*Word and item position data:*
━━━━━━━━━━

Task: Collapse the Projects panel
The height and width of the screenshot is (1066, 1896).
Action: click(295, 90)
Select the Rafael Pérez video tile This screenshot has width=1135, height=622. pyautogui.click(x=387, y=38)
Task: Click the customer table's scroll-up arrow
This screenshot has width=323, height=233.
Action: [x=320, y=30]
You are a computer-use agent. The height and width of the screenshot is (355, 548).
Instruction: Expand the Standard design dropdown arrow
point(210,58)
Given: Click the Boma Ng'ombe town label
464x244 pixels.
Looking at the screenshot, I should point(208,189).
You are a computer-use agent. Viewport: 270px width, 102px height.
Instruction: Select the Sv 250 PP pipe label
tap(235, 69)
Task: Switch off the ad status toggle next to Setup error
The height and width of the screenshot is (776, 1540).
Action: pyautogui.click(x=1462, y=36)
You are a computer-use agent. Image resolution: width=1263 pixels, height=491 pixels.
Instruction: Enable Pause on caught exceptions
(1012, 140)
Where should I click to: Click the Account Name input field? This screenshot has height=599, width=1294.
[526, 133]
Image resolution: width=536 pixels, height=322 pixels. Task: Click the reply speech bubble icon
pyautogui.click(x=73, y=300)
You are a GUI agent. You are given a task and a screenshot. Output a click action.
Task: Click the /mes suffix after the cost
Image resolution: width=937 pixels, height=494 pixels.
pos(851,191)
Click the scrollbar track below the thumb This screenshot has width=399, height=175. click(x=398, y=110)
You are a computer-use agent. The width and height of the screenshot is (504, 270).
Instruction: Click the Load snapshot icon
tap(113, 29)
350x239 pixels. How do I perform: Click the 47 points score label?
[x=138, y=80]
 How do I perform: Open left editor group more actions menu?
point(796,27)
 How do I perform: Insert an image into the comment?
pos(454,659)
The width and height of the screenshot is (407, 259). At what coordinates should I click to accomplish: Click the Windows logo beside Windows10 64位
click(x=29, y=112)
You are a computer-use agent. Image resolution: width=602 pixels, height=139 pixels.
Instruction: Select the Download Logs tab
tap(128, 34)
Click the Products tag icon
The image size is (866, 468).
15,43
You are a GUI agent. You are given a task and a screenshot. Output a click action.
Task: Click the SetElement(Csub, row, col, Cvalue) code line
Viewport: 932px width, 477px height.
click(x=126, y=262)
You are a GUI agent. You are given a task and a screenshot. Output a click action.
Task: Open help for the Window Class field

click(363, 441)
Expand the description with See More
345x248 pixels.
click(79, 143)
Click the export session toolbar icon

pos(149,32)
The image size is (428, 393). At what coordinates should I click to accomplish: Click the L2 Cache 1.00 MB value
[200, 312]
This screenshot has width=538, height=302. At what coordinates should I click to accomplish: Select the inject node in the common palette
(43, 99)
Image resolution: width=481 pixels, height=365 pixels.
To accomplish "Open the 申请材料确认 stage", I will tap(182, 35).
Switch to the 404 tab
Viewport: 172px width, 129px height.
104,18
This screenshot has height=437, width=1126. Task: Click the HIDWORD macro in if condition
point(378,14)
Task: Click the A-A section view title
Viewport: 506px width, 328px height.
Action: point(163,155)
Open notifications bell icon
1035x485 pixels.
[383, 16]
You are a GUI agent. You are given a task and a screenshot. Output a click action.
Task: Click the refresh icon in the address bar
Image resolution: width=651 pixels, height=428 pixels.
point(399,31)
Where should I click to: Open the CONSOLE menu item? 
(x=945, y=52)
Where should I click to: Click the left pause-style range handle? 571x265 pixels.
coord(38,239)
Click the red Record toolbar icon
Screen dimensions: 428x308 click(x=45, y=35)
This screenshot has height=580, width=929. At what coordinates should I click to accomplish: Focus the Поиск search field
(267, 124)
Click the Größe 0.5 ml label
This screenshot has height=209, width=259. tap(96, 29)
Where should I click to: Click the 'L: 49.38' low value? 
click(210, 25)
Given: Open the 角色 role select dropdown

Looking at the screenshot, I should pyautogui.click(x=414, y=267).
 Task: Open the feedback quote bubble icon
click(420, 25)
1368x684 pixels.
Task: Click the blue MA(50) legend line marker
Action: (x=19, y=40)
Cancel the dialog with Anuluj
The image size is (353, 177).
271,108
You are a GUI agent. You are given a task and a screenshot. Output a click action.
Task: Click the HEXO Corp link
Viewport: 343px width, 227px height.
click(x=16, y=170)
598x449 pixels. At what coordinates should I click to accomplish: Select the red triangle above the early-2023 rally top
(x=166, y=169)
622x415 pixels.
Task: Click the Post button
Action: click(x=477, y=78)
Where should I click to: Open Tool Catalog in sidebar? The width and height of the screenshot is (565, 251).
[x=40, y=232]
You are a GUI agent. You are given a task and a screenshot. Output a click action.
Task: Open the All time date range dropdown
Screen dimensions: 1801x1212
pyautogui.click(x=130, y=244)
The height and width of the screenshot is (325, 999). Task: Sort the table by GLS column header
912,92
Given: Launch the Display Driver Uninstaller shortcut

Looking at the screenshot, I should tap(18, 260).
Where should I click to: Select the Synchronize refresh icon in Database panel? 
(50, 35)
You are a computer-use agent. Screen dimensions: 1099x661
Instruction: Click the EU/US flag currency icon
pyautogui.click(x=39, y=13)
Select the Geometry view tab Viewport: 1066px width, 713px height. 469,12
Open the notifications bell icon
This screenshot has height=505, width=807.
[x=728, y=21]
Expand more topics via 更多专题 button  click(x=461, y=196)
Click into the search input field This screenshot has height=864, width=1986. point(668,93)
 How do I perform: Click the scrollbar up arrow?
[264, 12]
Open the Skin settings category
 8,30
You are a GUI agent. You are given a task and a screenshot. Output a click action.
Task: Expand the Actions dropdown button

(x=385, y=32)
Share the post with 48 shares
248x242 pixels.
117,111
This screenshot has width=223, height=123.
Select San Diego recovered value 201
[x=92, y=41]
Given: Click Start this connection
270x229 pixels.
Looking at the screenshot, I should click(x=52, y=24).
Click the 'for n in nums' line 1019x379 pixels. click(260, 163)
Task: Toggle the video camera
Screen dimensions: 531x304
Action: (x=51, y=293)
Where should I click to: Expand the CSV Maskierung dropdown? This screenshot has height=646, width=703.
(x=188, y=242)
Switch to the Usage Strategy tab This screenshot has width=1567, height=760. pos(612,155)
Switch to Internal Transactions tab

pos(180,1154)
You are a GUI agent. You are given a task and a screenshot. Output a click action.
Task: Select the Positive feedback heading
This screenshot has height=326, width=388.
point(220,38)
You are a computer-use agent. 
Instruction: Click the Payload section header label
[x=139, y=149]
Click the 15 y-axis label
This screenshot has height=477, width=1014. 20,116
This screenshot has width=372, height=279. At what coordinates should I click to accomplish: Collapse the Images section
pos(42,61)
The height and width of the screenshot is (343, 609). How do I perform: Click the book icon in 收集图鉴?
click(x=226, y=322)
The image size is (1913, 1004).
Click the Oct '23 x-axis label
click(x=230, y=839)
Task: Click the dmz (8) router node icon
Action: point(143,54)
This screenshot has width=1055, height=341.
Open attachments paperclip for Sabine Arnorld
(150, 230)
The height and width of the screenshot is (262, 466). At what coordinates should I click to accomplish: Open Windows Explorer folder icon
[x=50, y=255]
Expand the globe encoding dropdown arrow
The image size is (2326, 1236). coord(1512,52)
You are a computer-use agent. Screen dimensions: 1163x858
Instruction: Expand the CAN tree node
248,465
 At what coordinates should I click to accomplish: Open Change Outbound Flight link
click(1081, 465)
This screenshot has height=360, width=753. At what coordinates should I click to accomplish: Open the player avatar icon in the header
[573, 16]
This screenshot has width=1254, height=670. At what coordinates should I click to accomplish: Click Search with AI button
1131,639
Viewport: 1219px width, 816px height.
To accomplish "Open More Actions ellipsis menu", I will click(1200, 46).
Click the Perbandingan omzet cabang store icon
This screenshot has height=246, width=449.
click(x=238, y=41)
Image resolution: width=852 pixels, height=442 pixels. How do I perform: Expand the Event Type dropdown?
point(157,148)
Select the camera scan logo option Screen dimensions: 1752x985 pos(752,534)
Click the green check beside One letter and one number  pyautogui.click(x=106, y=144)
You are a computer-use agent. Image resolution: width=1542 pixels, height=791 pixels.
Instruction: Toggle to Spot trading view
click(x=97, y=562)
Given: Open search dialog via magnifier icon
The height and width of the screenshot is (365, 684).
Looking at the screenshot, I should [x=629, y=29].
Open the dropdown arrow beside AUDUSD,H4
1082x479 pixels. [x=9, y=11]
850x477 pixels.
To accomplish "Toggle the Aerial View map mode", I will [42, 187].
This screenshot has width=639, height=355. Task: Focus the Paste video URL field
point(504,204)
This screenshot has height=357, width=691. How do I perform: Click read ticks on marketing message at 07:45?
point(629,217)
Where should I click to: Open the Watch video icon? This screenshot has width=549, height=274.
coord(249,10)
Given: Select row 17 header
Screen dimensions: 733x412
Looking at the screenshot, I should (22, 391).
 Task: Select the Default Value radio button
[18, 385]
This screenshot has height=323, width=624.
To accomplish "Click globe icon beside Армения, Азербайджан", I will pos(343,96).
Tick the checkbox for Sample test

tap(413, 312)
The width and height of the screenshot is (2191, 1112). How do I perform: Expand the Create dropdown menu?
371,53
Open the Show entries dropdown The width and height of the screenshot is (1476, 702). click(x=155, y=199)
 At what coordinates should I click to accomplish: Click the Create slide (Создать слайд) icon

━━━━━━━━━━

*STATED GOAL:*
Copy out the records unchanged, from the line with "Select the camera" to the line with "coord(249,10)", both included, and nothing else.

*COMPLETE ANSWER:*
Select the camera scan logo option Screen dimensions: 1752x985 pos(752,534)
Click the green check beside One letter and one number  pyautogui.click(x=106, y=144)
You are a computer-use agent. Image resolution: width=1542 pixels, height=791 pixels.
Instruction: Toggle to Spot trading view
click(x=97, y=562)
Given: Open search dialog via magnifier icon
The height and width of the screenshot is (365, 684).
Looking at the screenshot, I should [x=629, y=29].
Open the dropdown arrow beside AUDUSD,H4
1082x479 pixels. [x=9, y=11]
850x477 pixels.
To accomplish "Toggle the Aerial View map mode", I will [42, 187].
This screenshot has width=639, height=355. Task: Focus the Paste video URL field
point(504,204)
This screenshot has height=357, width=691. How do I perform: Click read ticks on marketing message at 07:45?
point(629,217)
Where should I click to: Open the Watch video icon? This screenshot has width=549, height=274.
coord(249,10)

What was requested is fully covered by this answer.